On 08/02/2016 16:37, Todd Tannenbaum wrote:
Consider an alternative similar to the following:

Do a volume mount so that your container and your host share some subdirectory on the host file system. In this subdirectory, create a "runme" directory where your container will atomically write out DAG files along with their corresponding submit files. Meanwhile on the host schedd, have a local universe job (submitted by whatever user you choose) that peridoically scans the "runme" directory for .dag files, submits them, and then renames the submitted .dag file to .dag.submitted.jobX.Y.

This way you do not need to do any reconfiguration of your host schedd, you don't need to have any trust relationships between your container and your host schedd, and you don't need to pay any extra overhead of having HTCondor move files in and out of the container via file transfer.

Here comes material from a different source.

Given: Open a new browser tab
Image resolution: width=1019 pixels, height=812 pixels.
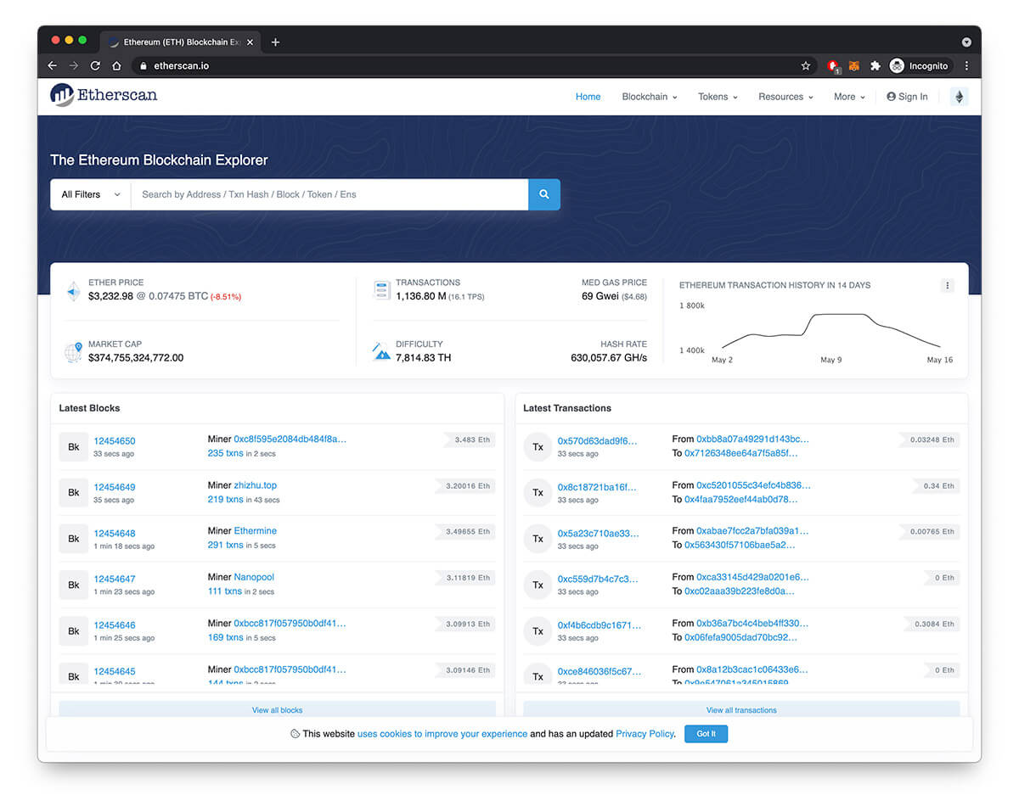Looking at the screenshot, I should coord(275,42).
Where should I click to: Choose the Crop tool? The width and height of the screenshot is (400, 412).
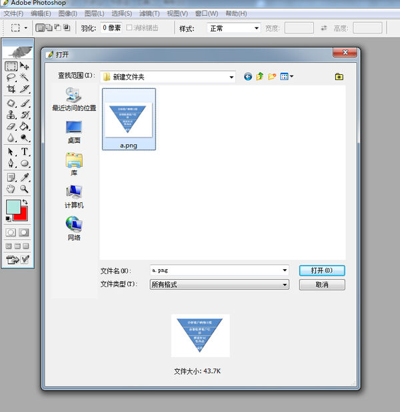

Thank you - I was sort-of coming to that conclusion myself. Indeed, if the container only wants to fire-and-forget a single DAG, I can just run the container and wait for it to exit; if it exits with success (rc=0) then I pick up and submit the .dag file that it wrote. This does mean that the container is only responsible for the preparation of the job, not for managing its lifecycle. So for example, it can't do any post-processing actions when the DAG completes.

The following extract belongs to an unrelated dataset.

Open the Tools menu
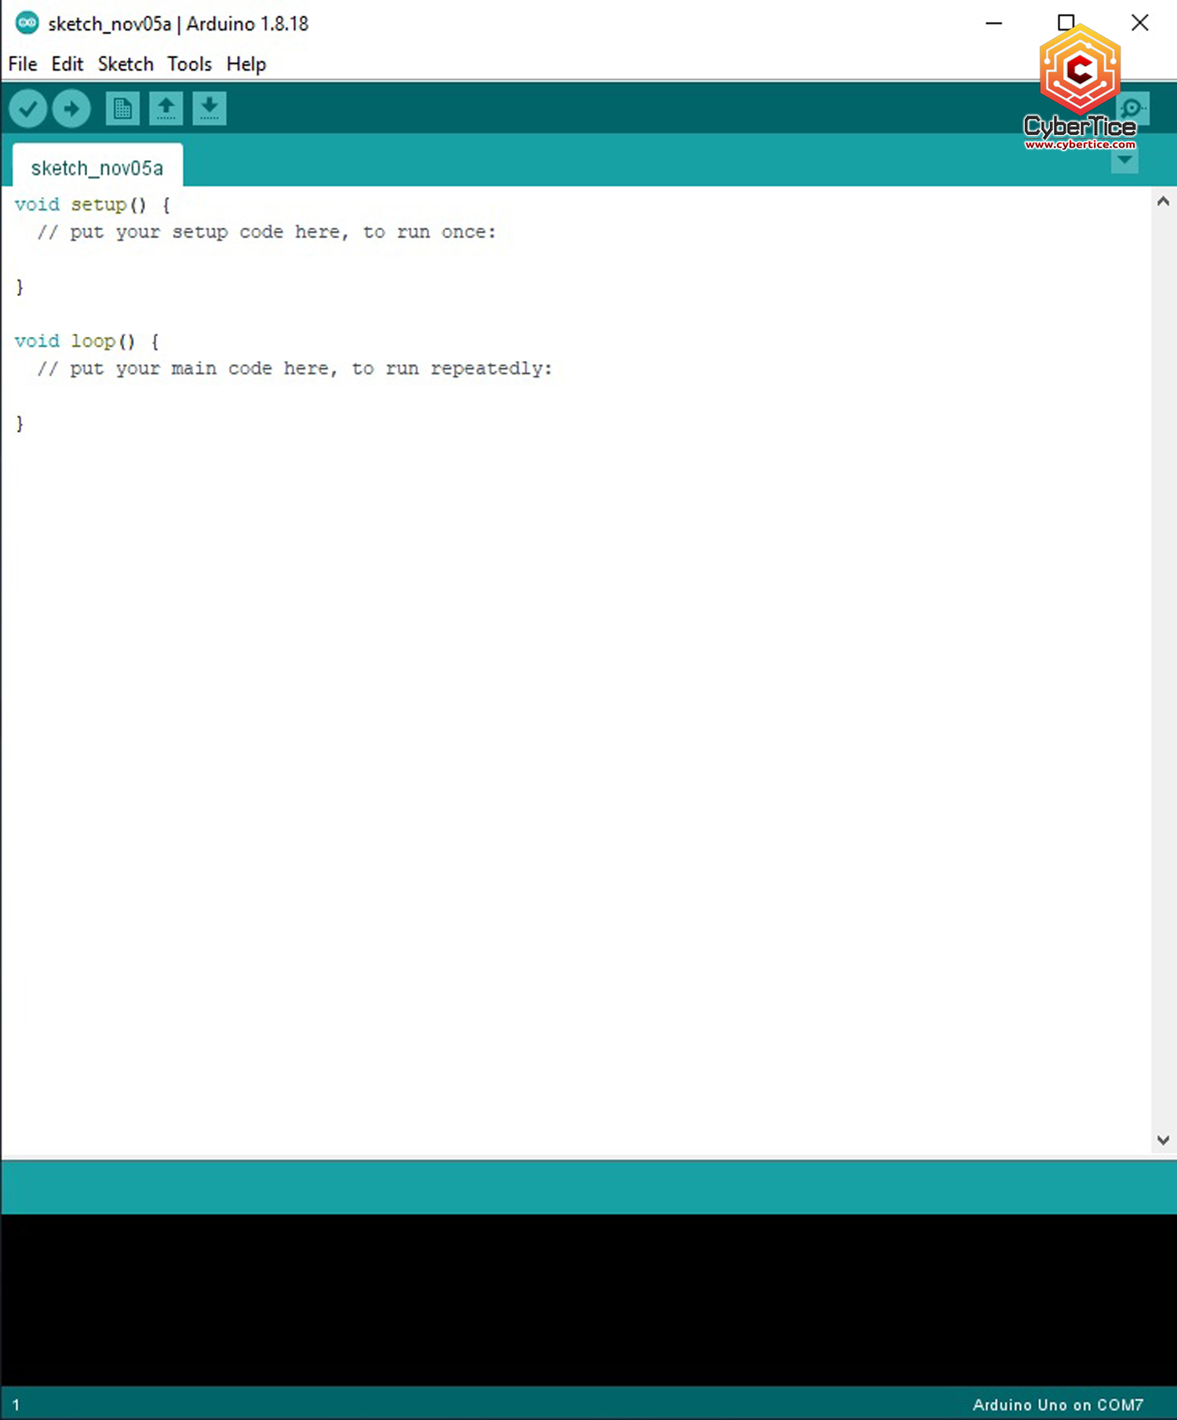 click(x=190, y=64)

Alternatively, if I submit jobs in the way you suggest (by polling for drop files), then the container can carry on running and itself can check for DAG completion, e.g. by polling the node status file. It seems a pretty crude to use the filesystem in this way, instead of proper condor APIs, but it should be functional.

Either way, I need to allocate working directories outside the container, and have some external system which tracks which DAGs are running and deletes the working directories afterwards.

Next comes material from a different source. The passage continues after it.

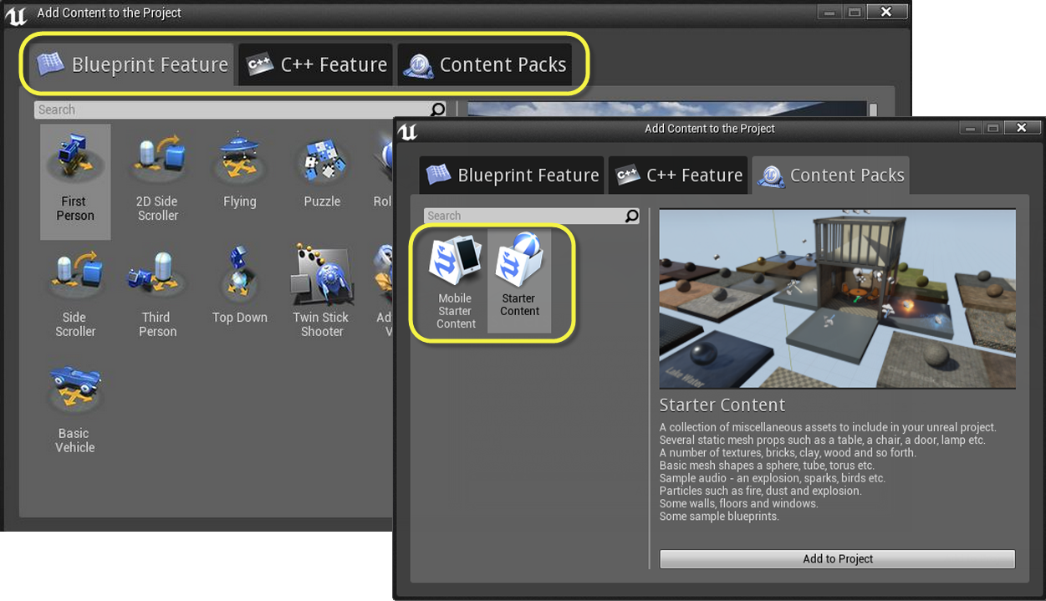
Task: Select the Starter Content pack icon
Action: coord(519,259)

If the container itself were responsible for running the DAG then each container would *be* the working directory, and "docker ps" would be my list of running tasks. But having read a bit more about remote submission, I see there are a number of difficulties with this. Foremost seems to be that the jobs that condor_dagman submits would need to be able to write their outputs inside the container - which in turn I think means condor_dagman itself would have to run inside the container, and that would be a very non-standard way of deploying htcondor, unless you also had a schedd running inside the container.

Thanks again,

Brian.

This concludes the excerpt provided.